Wednesday, December 01, 2010

World Cup -White Elephants

South Africa spent a whopping 38 billion rand (£3.7 billion) on stadiums and infrastructure to realise the vision of Africa's first World Cup.

Neal Collins, a South African-born author and journalist explains Fifa left behind them a shameful legacy of empty stadiums.
"The white elephants - 10 magnificent football stadiums lying empty and unused - serve as a constant reminder of the expensive legacy of the Fifa World Cup,"

Collins says: "In Polokwane, the new Peter Mokabe stadium, capacity 45,000, sits unused next to the old Peter Mokabe stadium, capacity 20,000, which was quite suitable for South Africa’s northernmost city. In rural Nelspruit, the Mbombela Stadium has no suitors. Neither city has a side in the local Premier League."

In Durban the Moses Mabhida stadium was recently snubbed by neighbouring rugby team the Sharks as its operators searched for a new tenant, whilst cricket bosses are unhappy that the playing areas of all the new stadiums are too small for their sport.

Soccer City in Johannesburg served as the flagship stadium of the World Cup and largest sports venue in Africa.
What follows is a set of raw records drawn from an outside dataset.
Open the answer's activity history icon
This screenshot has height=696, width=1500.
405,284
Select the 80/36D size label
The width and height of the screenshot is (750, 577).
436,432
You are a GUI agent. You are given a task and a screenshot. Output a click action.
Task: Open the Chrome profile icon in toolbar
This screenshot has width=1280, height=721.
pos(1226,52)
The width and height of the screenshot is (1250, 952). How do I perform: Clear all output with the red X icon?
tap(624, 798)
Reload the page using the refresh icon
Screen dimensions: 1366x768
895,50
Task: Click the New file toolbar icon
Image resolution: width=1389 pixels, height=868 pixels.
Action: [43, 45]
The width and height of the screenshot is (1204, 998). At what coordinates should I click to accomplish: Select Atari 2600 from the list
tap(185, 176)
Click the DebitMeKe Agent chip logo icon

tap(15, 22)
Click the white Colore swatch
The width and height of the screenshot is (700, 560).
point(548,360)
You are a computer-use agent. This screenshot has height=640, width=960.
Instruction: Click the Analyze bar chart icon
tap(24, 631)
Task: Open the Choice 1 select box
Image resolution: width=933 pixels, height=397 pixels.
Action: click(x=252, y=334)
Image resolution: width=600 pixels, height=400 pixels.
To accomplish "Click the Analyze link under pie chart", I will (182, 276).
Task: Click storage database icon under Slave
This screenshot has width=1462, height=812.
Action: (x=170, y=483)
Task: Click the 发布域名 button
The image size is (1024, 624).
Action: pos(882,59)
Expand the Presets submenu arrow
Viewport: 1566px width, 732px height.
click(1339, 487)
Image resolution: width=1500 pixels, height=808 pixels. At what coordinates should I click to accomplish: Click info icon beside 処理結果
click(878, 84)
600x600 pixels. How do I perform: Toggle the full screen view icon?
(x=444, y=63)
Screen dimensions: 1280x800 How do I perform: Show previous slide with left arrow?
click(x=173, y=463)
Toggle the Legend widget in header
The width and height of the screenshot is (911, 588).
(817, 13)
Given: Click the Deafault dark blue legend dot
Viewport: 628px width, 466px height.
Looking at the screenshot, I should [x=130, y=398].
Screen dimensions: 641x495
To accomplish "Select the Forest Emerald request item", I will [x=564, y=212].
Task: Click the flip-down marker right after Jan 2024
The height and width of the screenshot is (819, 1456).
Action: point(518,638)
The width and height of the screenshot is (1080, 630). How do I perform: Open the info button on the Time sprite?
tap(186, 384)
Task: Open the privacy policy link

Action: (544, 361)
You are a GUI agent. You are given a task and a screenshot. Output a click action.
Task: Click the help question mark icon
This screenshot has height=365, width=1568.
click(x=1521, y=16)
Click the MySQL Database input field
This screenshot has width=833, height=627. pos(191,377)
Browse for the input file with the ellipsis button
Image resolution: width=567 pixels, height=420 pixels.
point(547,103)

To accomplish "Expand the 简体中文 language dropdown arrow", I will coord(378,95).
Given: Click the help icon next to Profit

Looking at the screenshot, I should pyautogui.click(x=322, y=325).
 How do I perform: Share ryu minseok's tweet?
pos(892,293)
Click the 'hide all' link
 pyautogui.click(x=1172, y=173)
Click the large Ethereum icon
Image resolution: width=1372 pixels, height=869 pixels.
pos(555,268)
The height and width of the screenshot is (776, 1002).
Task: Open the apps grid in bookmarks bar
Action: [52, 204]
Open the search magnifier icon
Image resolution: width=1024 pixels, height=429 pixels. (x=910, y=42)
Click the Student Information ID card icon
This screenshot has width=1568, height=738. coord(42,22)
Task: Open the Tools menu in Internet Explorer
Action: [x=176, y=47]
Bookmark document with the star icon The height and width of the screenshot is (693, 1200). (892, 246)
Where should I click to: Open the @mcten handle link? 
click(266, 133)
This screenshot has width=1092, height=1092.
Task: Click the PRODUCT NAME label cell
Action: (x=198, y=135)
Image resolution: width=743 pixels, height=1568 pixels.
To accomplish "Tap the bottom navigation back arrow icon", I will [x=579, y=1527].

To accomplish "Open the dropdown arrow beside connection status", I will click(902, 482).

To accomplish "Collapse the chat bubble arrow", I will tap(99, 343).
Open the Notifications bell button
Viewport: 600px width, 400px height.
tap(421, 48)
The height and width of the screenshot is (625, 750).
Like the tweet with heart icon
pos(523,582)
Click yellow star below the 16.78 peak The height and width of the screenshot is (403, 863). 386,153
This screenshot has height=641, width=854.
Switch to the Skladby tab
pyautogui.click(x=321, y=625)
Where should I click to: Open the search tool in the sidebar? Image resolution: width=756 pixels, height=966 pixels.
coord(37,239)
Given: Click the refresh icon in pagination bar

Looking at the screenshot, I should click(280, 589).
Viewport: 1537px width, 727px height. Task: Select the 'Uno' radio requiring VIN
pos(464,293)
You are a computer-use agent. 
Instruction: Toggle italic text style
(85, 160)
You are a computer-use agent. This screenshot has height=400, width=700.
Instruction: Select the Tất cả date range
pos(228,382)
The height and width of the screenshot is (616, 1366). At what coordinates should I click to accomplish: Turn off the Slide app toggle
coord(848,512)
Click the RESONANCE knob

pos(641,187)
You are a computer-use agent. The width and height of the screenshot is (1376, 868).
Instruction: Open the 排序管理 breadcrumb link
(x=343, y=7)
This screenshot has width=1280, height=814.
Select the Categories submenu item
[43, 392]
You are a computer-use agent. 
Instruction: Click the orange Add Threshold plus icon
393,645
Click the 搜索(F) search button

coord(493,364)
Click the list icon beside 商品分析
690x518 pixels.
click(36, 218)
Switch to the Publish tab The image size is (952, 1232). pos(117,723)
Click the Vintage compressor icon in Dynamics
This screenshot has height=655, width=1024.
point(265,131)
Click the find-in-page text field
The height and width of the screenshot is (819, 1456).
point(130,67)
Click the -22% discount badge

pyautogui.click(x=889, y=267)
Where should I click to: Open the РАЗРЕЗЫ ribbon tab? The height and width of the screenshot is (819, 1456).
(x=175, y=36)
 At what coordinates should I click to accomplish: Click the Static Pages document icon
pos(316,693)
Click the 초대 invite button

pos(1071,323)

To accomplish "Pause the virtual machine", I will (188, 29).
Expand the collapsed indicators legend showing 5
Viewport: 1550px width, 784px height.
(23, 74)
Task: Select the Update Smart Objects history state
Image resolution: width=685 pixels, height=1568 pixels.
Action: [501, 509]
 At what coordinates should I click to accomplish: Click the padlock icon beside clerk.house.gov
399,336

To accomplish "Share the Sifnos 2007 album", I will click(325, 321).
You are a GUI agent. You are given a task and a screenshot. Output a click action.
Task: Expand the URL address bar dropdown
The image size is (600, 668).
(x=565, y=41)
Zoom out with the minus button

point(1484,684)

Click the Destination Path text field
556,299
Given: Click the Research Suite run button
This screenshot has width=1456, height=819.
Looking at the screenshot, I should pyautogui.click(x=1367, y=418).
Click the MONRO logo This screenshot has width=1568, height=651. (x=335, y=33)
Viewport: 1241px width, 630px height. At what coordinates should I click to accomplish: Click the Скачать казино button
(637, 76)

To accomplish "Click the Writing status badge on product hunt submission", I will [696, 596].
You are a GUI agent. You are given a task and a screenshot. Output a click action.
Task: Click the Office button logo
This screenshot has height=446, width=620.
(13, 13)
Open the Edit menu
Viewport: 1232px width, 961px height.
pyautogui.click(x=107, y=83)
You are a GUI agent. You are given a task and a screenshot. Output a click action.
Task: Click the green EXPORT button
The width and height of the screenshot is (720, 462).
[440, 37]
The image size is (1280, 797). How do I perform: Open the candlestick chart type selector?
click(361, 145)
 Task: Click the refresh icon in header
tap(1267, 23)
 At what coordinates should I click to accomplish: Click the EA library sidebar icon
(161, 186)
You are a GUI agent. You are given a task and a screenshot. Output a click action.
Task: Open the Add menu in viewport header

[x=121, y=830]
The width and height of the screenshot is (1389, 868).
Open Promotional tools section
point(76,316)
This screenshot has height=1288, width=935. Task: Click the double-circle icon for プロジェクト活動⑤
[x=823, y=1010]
The 95,000 seater venue underwent a £300 million renovation before the World Cup and costs around £250,000 a month to maintain.It is regarded as the de facto national stadium for the South African football team but other than the occasional derbies between local rivals Kaizer Chiefs and the Orlando Pirates, the stadium has struggled to generate post World Cup revenue.

Cape Town's Green Point stadium, which hosted England's second group match against Algeria, hosts the odd Ajax Cape Town football match, luring an average of 7,000 supporters to the venue which has a capacity of 55,000 (reduced from 64,000) after the World Cup.